DATA: Begin

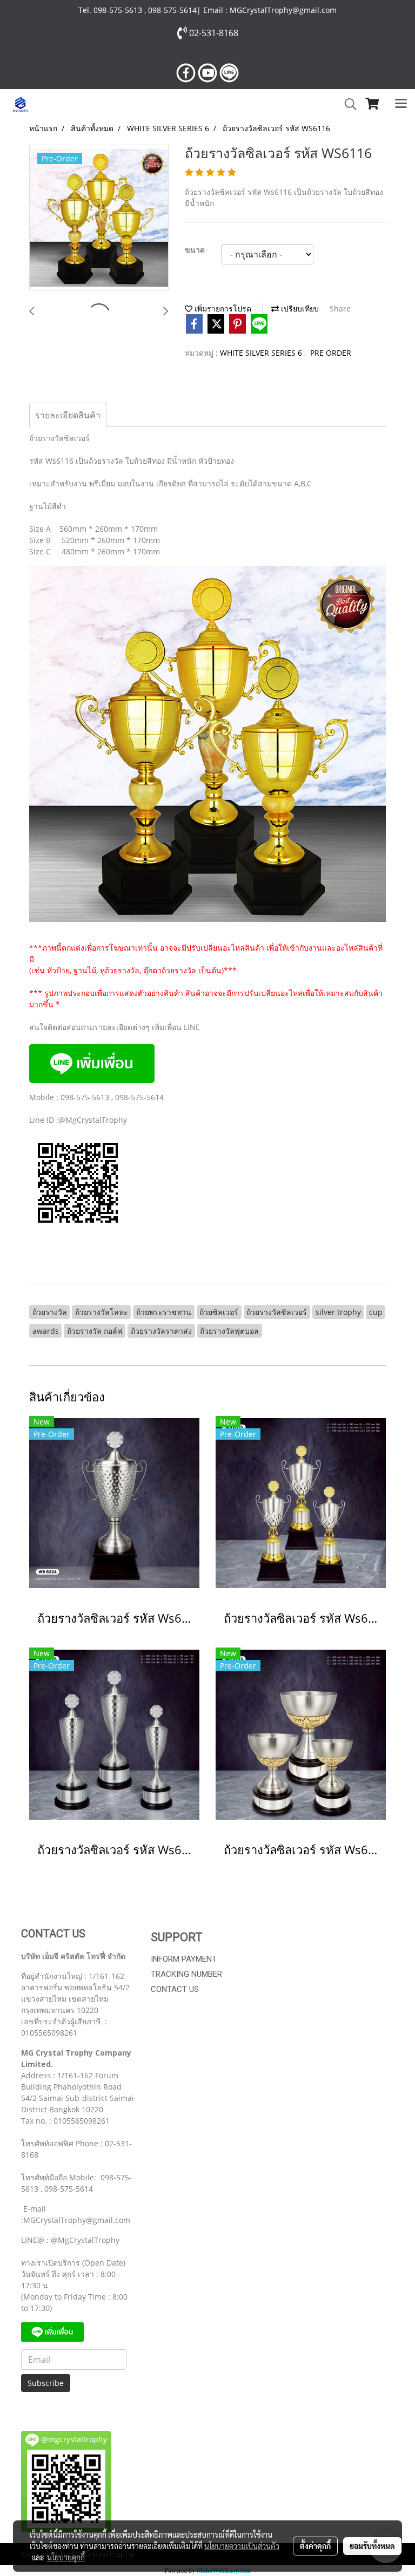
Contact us (175, 1989)
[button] (347, 104)
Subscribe (46, 2383)
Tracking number (186, 1974)
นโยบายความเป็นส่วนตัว (241, 2546)
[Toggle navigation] (401, 104)
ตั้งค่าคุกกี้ (315, 2546)
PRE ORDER (330, 353)
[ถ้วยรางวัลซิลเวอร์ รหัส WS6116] (99, 218)
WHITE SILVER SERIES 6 (262, 353)
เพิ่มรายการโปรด (221, 308)
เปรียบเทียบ (299, 308)
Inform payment (184, 1959)
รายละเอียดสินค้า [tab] (68, 415)
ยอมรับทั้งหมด (372, 2546)
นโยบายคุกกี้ (66, 2557)
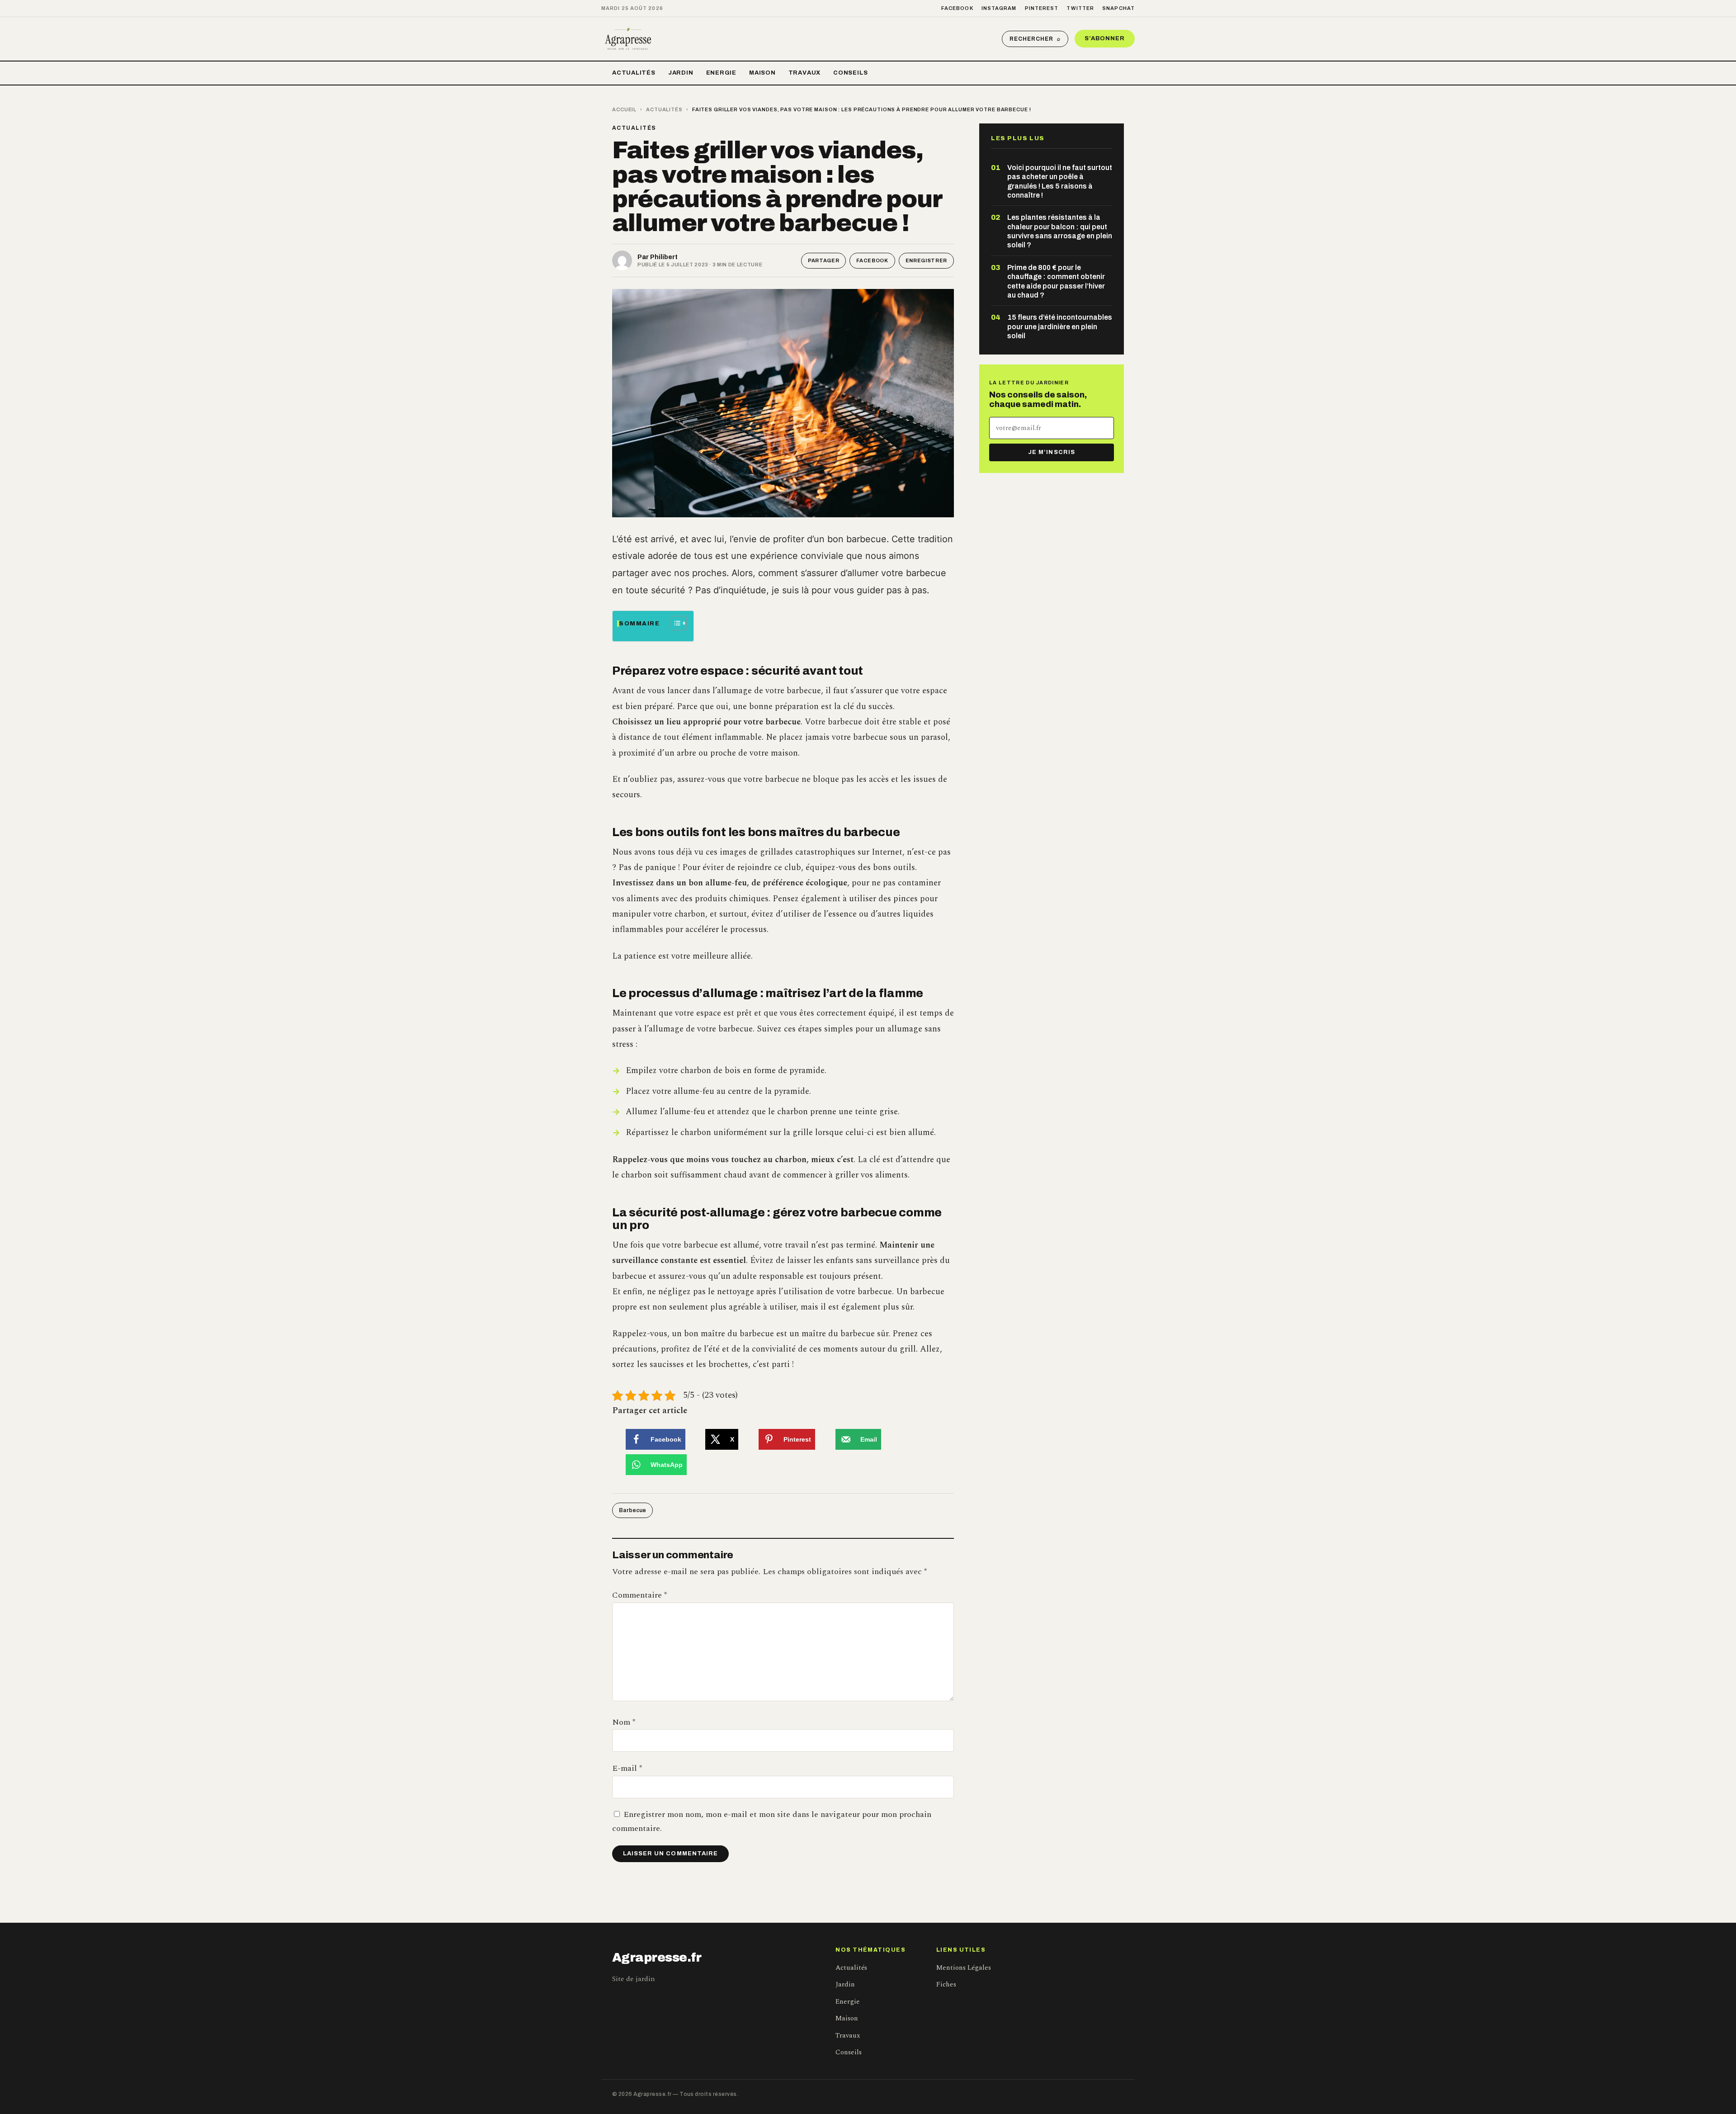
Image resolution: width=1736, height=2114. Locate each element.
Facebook (957, 8)
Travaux (804, 73)
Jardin (680, 73)
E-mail (627, 1768)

DATA: End

:: INSTRUCTIONS FOR THE TASK ::
Would you reproduce the lines above exactly, without carrying over the pictures?

:: ANSWER BELOW ::
Contact us (175, 1989)
[button] (347, 104)
Subscribe (46, 2383)
Tracking number (186, 1974)
นโยบายความเป็นส่วนตัว (241, 2546)
[Toggle navigation] (401, 104)
ตั้งค่าคุกกี้ (315, 2546)
PRE ORDER (330, 353)
[ถ้วยรางวัลซิลเวอร์ รหัส WS6116] (99, 218)
WHITE SILVER SERIES 6 (262, 353)
เพิ่มรายการโปรด (221, 308)
เปรียบเทียบ (299, 308)
Inform payment (184, 1959)
รายละเอียดสินค้า [tab] (68, 415)
ยอมรับทั้งหมด (372, 2546)
นโยบายคุกกี้ (66, 2557)
Image resolution: width=1736, height=2114. Locate each element.
Facebook (957, 8)
Travaux (804, 73)
Jardin (680, 73)
E-mail (627, 1768)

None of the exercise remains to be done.